▸ **PROBLEM TO SOLVE**
What needs transcribing is the line with "Given: Collapse Journaux" and every line after it to the end of the records, exactly and alone, with no pictures.

================

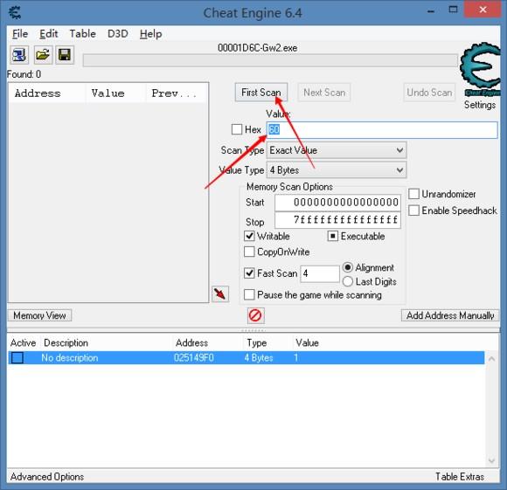Click the red clear list icon
The width and height of the screenshot is (507, 490).
pyautogui.click(x=255, y=315)
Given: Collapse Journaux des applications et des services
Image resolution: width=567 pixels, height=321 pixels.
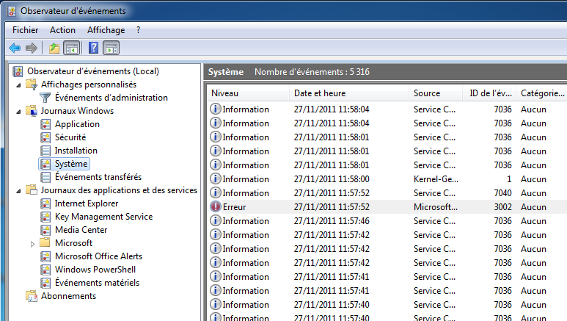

================

▸ **SOLVED PROBLEM**
Given: Collapse Journaux des applications et des services
Image resolution: width=567 pixels, height=321 pixels.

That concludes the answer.